No, we just don't believe it buys respect for people who don't deserve it.  I
bet you are in management, aren't you?	And I bet you really couldn't wait to
get away from coding.  Right?

>} Section 2: Productivity.
>}
>} 2.0:	My hacker plays video games on company time.
>}
>} A:	Hackers, writers, and painters all need some amount of time to
>}	spend "percolating" - doing something else to let their
>}	subconscious work on a problem.  Your hacker is probably
>}	stuck on something difficult.  Don't worry about it.
>
>Translation: hackers refuse to be reasonably managed and refuse to
>consider themselves professionals.	Rather, [again] just misunderstood
>artists forced to tolerate this ugly workaday world in deference to
>rent and food.

In another words, we are creative people, who don't fit some suit's
pigeonhole.  In another words, we sometimes need to take a break, and let
our subconscious work.	If you cannot relate to this, it just confirms my
theory.  You may have been a programmer, but you hated it, and have since
moved to management.


>} 2.1:	But it's been two weeks since I saw anything!
>}
>} A:	Your hacker is working, alone probably, on a big project,
and just
>}	started, right?  She's probably trying to figure it all out in
>}	advance.  Ask her how it's going; if she starts a lot of sentances,
>}	but interrupts them all with "no, wait..." or "drat,
that won't
>}	work", it's going well.
>
>Right, and as the deadline approaches and your customer starts threatening
>penalties for the deliverable not being ready on time, you can only
>pray that your unmanageable, uncommunicative hacker is:
>  a) actually working on the problem you need solved,

Most likely.

>  b) is actually nearing some sort of closure

Probably more so than you realize.  And may well make it if you don't do
something stupid, like adding more programmers.
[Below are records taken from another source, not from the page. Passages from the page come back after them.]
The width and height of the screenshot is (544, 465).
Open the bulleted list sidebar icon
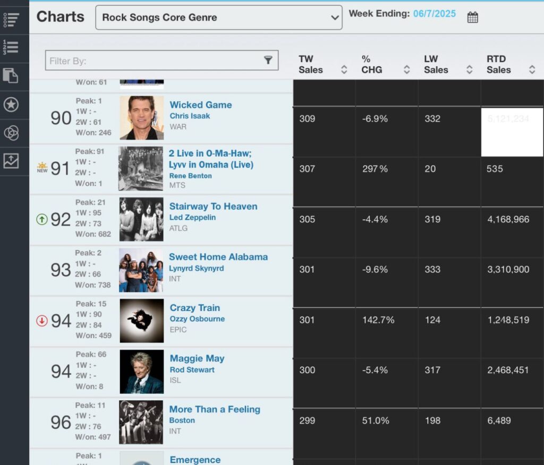pos(11,20)
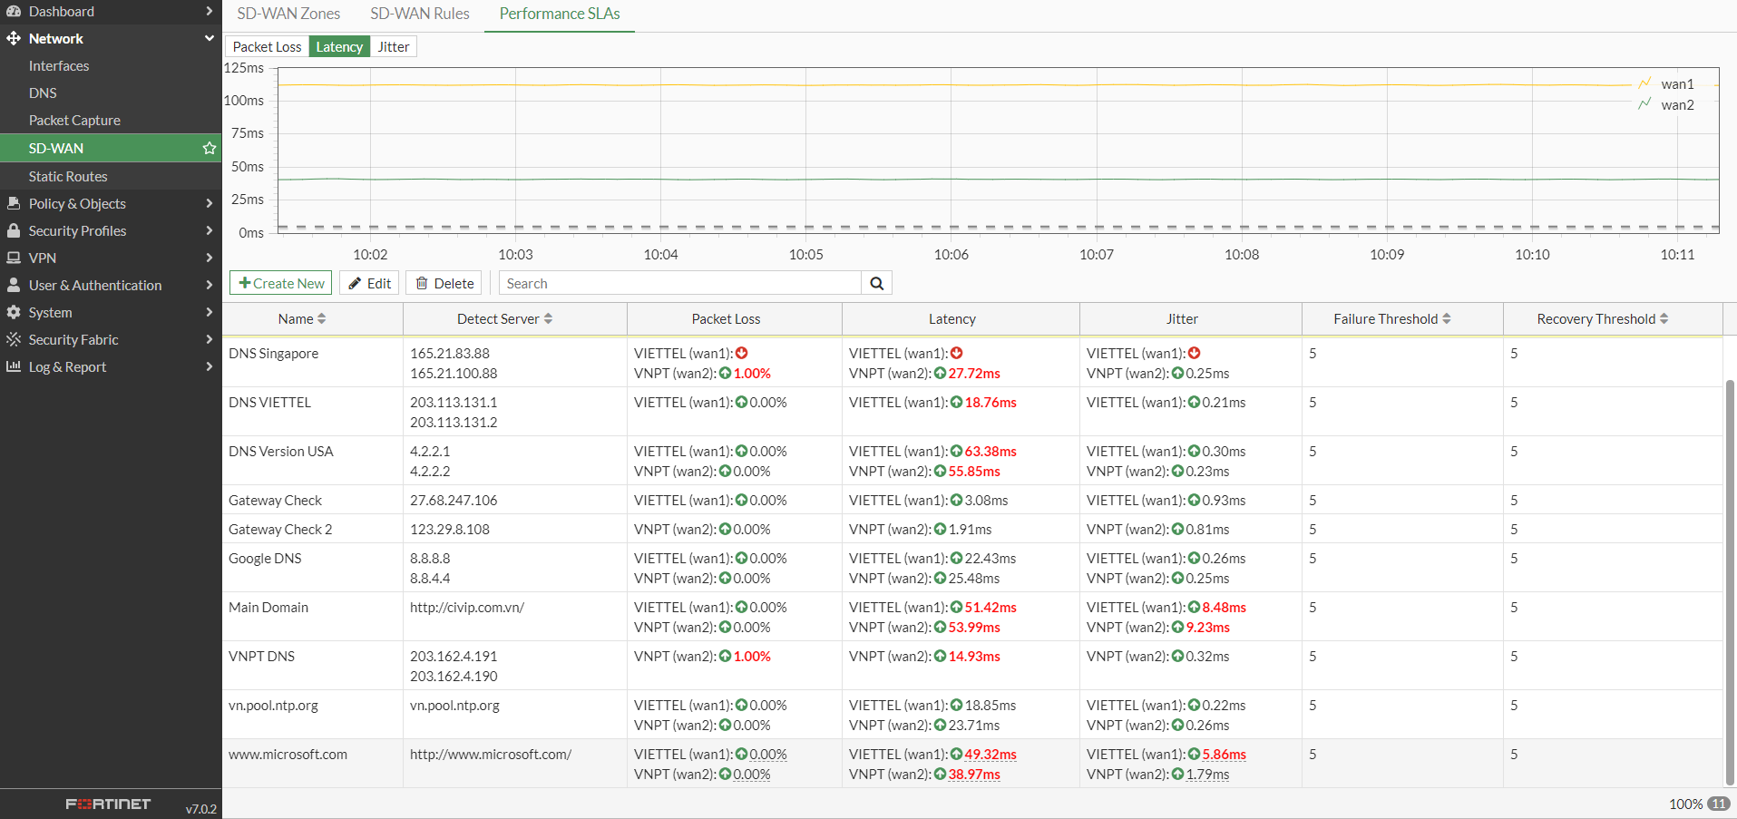Click the Dashboard gauge icon in the sidebar
Viewport: 1737px width, 819px height.
(14, 11)
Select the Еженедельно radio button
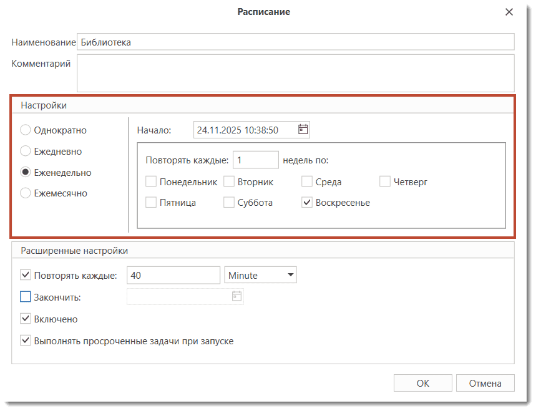 [x=26, y=172]
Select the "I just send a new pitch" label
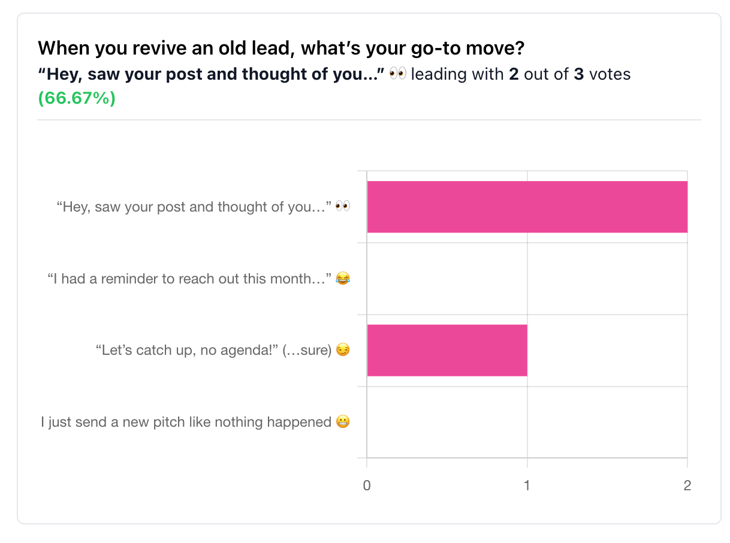This screenshot has width=730, height=543. [186, 423]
>  c) has any prayer of getting it done ever, much less on time.

Again, do you have the good sense to let them?

>  d) gives any shit at all about your business and the interests of your
>	 company and your client, rather than assumes that you pay their
>	 salary out of awe of their talent and prowess and so view anything
>	 they deign to actually *DO* as being gravy.

Actually, like was said earlier, such an attitude indicates that you look
down on your programmers.  Is this REALLY reasonable?  Yes, YOU pay THEIR
salaries.  Why?  Becuase you, quite frankly, are too untalented to do their
jobs.  You want a very one-sided relationship.	You want them to see you as
the salary, but don't really need them.  You take the view of the man who
just about destroyed Atari.  He had worked in textiles, and said of the
programmers, "Damn it, they are just towel designers!"  He had
the mistaken
view that ANYONE can program given sufficient training.
>
>} 2.2:	Isn't this damaging to productivity?
>}
>} A:	No.  Your hacker needs to recreate and think about things in
>}	many ways.  He will be more productive with this recreation than
>}	without it.  Your hacker enjoys working; don't worry about things
>}	getting done reasonably well and quickly.
>
>The problem here is the definition of "working".	Hackers don't
>enjoy "working", they enjoy doing whatever suits their fancy
at the
>moment.  If that's redoing the file manager because compiles are
>going too slow, rather than working on the actualy project at
>hand... well tough [and even more fun: you won't even have a way to
>*KNOW* that your precious hacker is off in the weeds, since
>documentation, schedules, plans, reviews, etc, are all the sops of
>the drones, not the stuff to waste the time of the _real_ wizard].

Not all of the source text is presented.